Start of TEXT EXTRACT

6 Ways to Turn Customer Service into Customer Sales

Utter the words customer service to sales managers and/or business owners, and you’re likely to get a scowl and some reference to it reducing net profits from revenue at little value. While this is understandable from a department vs. department viewpoint, it proves puzzling upon even a cursory review.

What is one approach all successful sales managers use in training their sales people? Find the customer’s pain and offer to solve it for them with XYZ product(s) or service(s).

At its very core, customer service is an even faster means of identifying a customer’s pain—because they reach out to tell you—allowing you a more efficient means to solve it.

Here’s typically what happens with a customer service call/email/visit.

1.    The customer volunteers information regarding his/her relationship with the company.

2.    The customer voluntarily gives you a candid description of their view of the company and/or products and services.

3.    The customer clearly describes the pain they are experiencing.

4.    The customer explicitly establishes what can be done to resolve the pain satisfactorily.

End of TEXT EXTRACT

Copy the customer service article above in full, word for word, from its title through the last numbered point.

Start of RECORDS SUPPLIED

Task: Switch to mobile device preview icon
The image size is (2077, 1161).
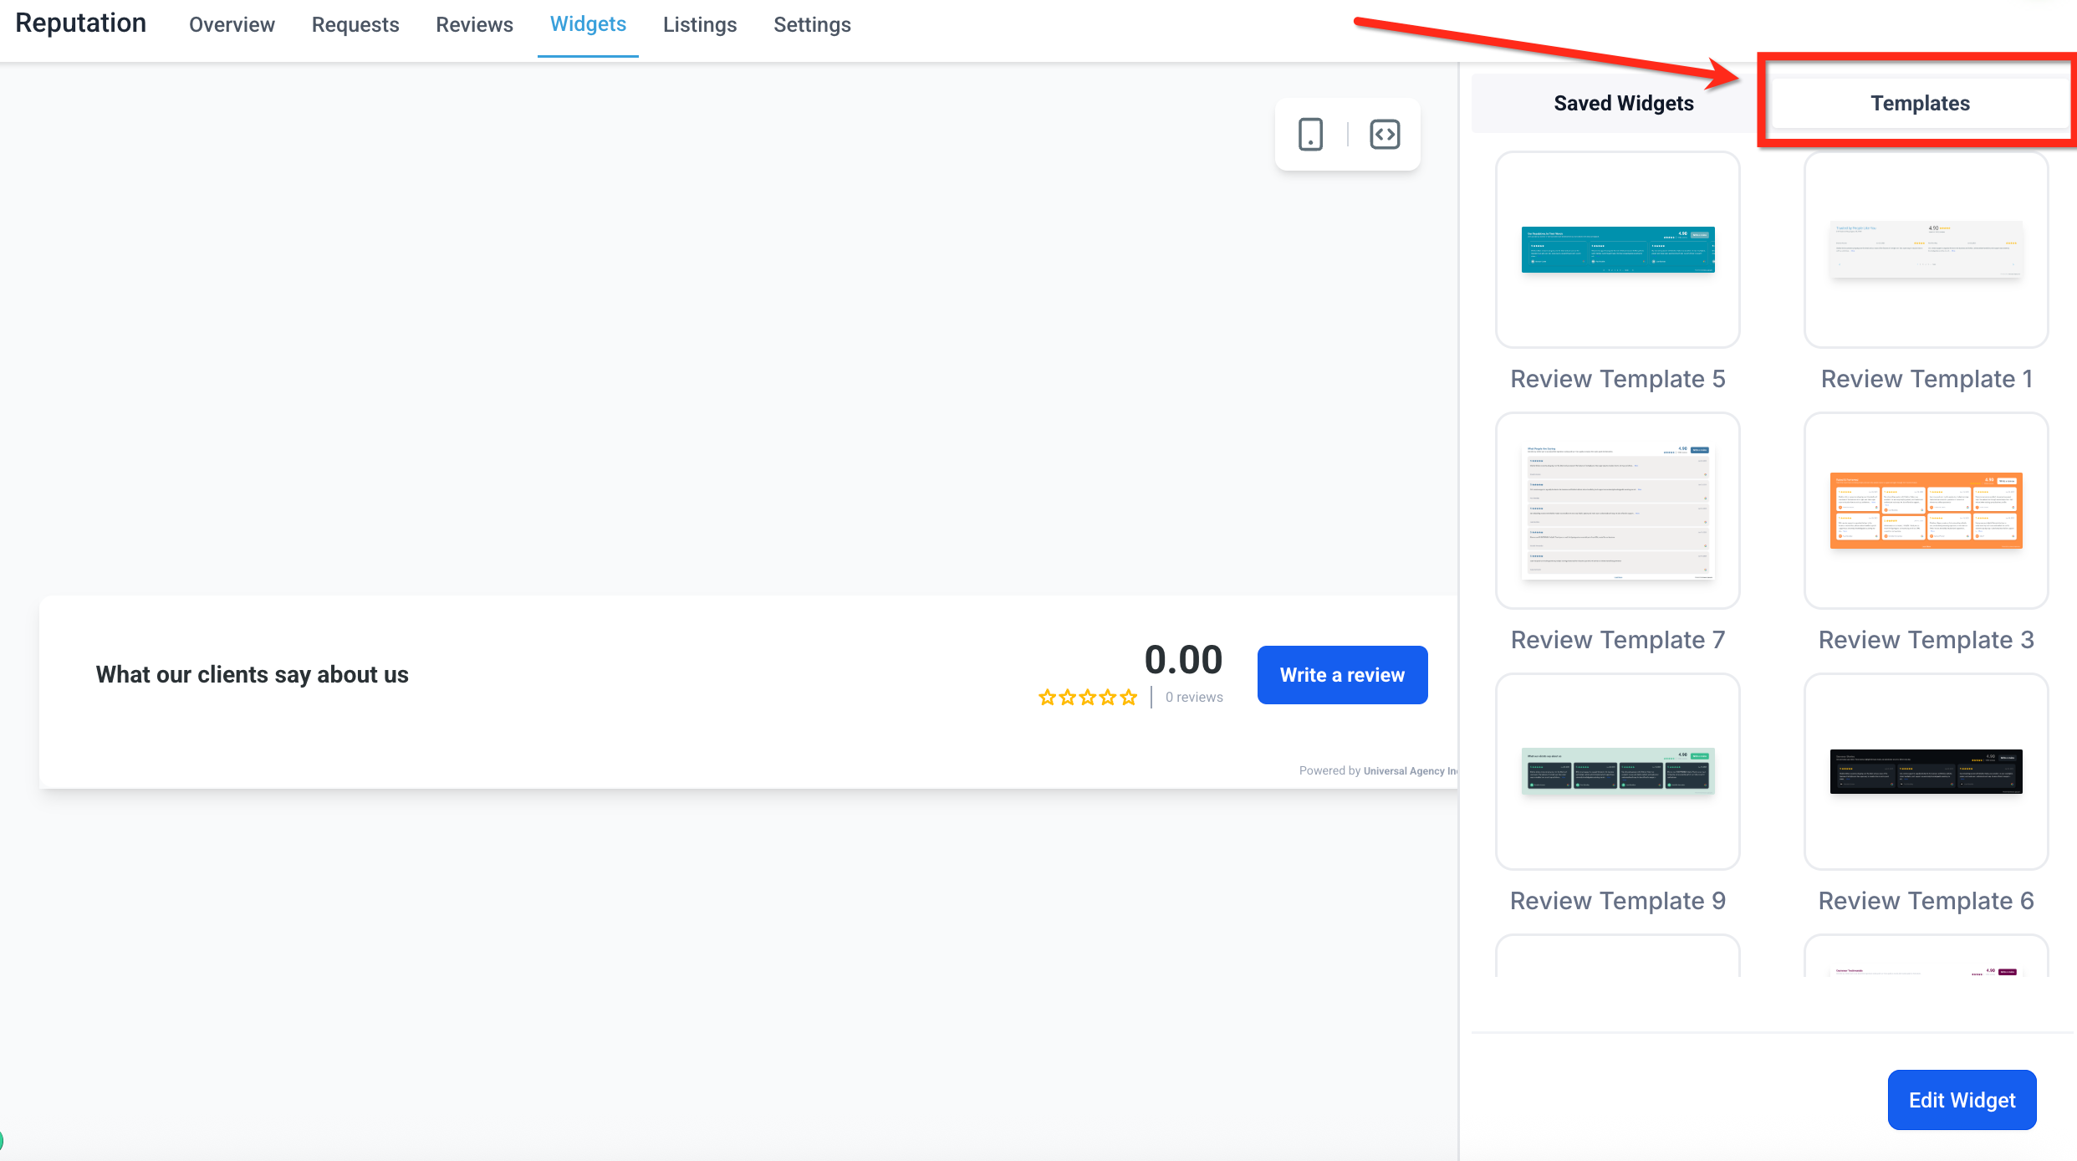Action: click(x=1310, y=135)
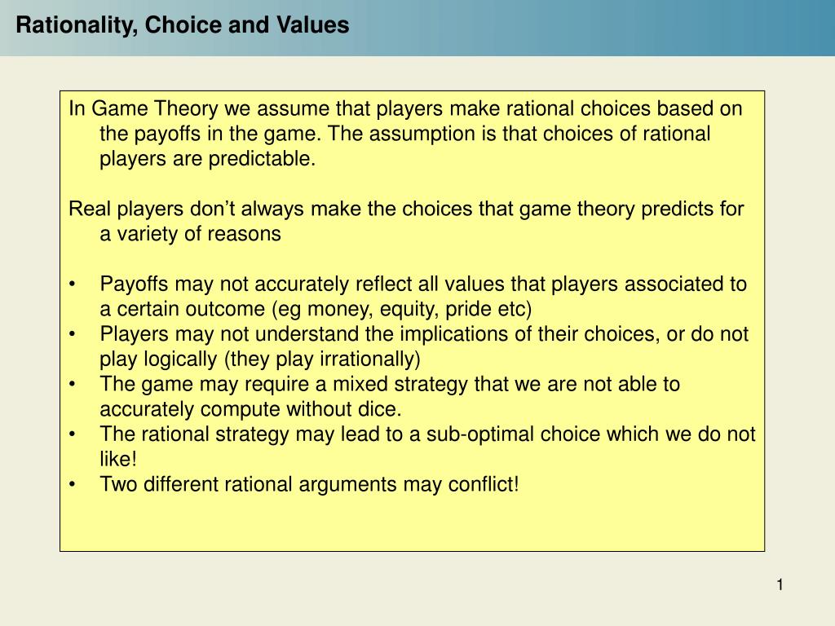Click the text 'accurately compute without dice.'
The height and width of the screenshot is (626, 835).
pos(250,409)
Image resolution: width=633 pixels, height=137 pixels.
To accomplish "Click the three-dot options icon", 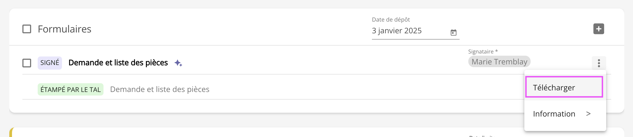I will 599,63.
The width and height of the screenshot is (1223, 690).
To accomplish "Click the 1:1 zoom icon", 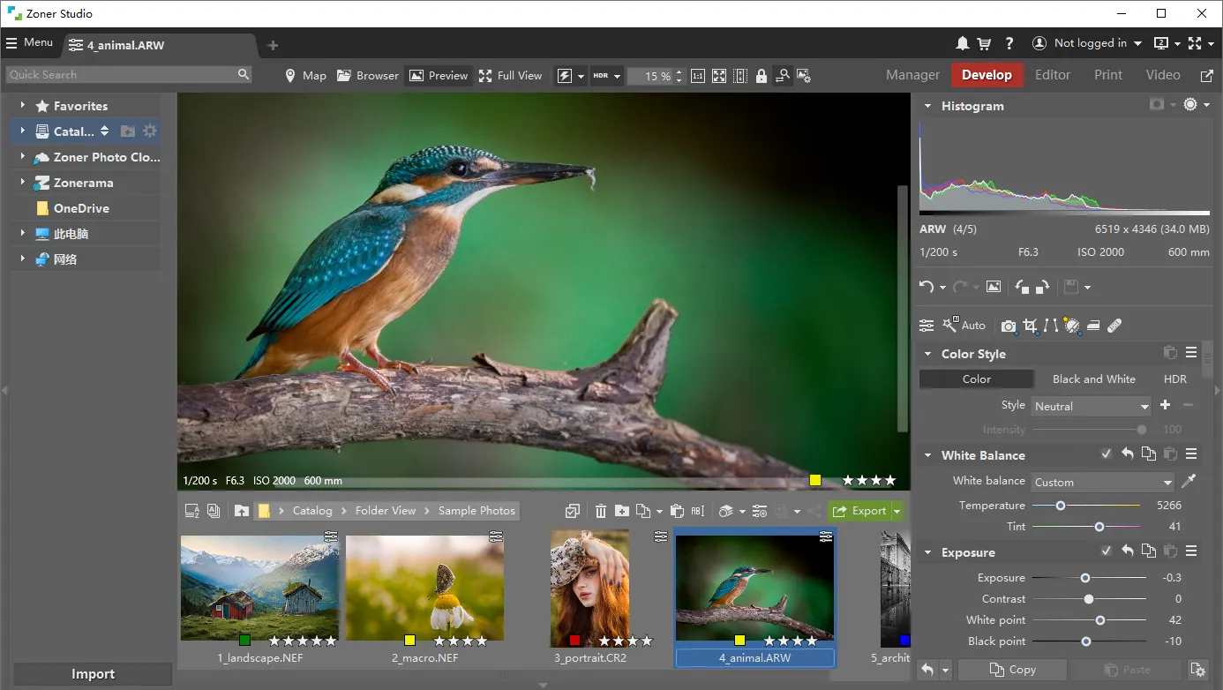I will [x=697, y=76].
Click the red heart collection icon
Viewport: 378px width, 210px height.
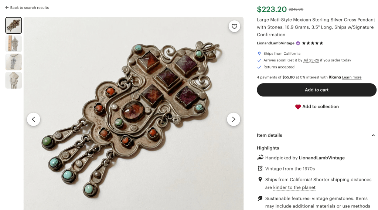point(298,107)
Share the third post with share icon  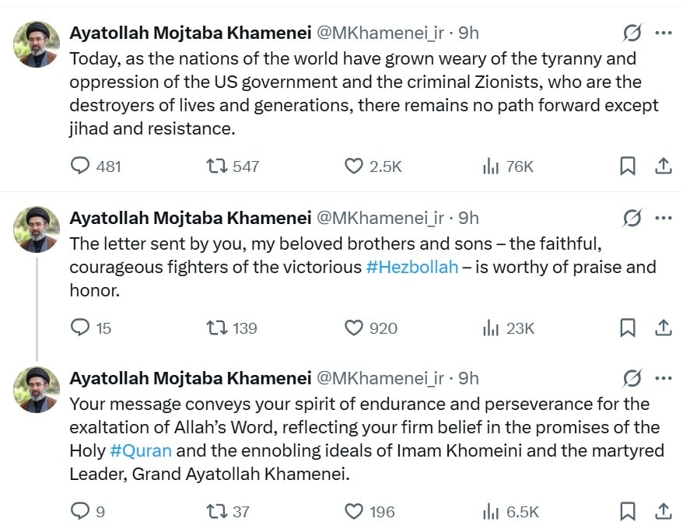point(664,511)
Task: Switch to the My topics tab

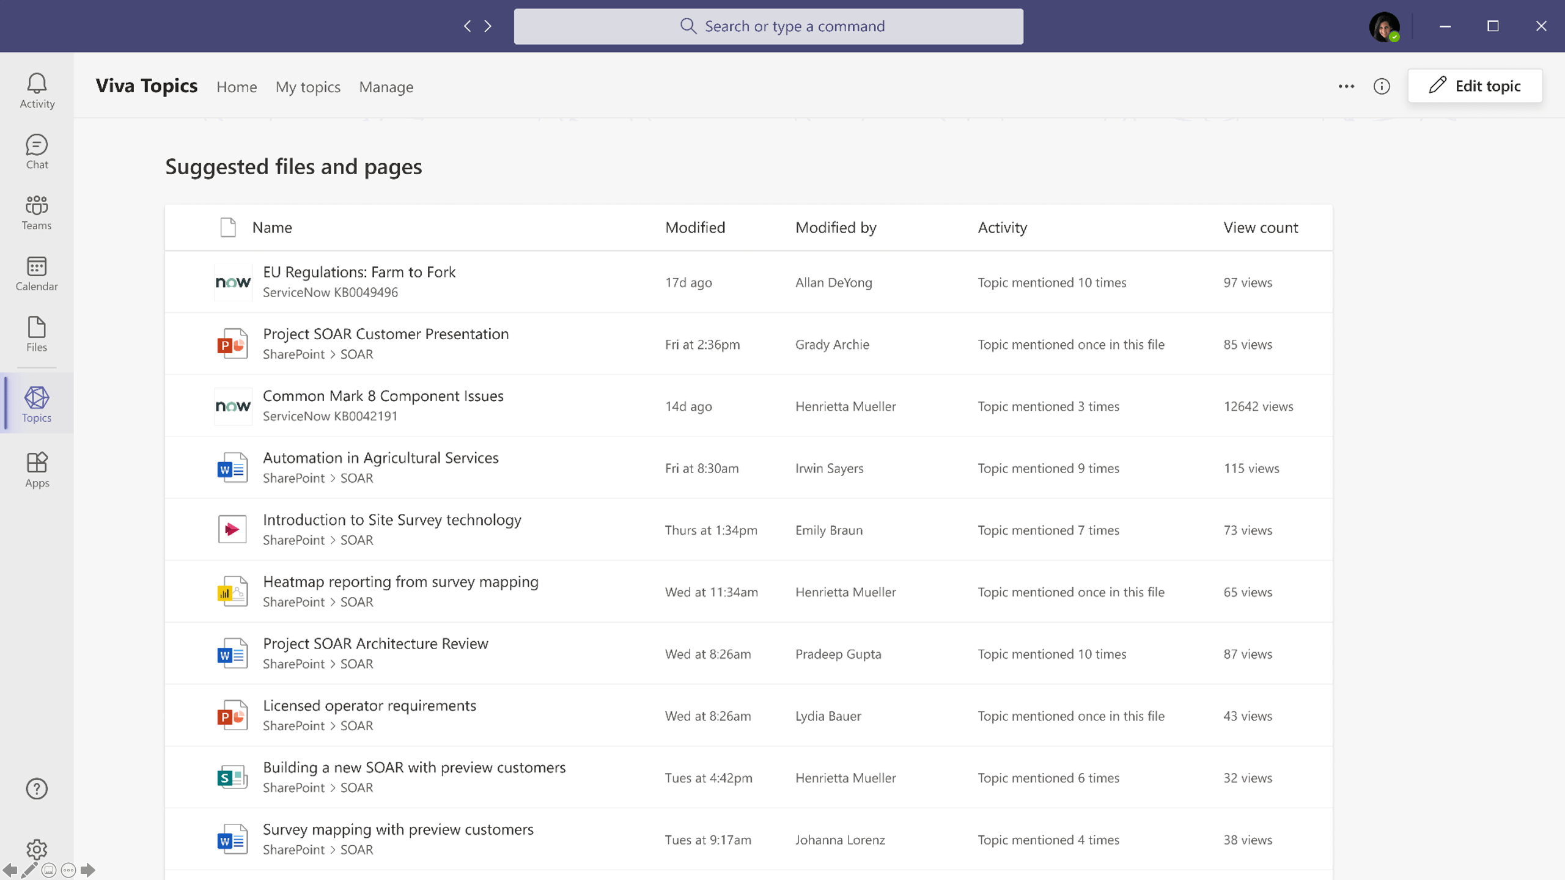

End of RECORDS SUPPLIED

OUTPUT OF THE EXERCISE:
6 Ways to Turn Customer Service into Customer Sales

Utter the words customer service to sales managers and/or business owners, and you’re likely to get a scowl and some reference to it reducing net profits from revenue at little value. While this is understandable from a department vs. department viewpoint, it proves puzzling upon even a cursory review.

What is one approach all successful sales managers use in training their sales people? Find the customer’s pain and offer to solve it for them with XYZ product(s) or service(s).

At its very core, customer service is an even faster means of identifying a customer’s pain—because they reach out to tell you—allowing you a more efficient means to solve it.

Here’s typically what happens with a customer service call/email/visit.

1.    The customer volunteers information regarding his/her relationship with the company.

2.    The customer voluntarily gives you a candid description of their view of the company and/or products and services.

3.    The customer clearly describes the pain they are experiencing.

4.    The customer explicitly establishes what can be done to resolve the pain satisfactorily.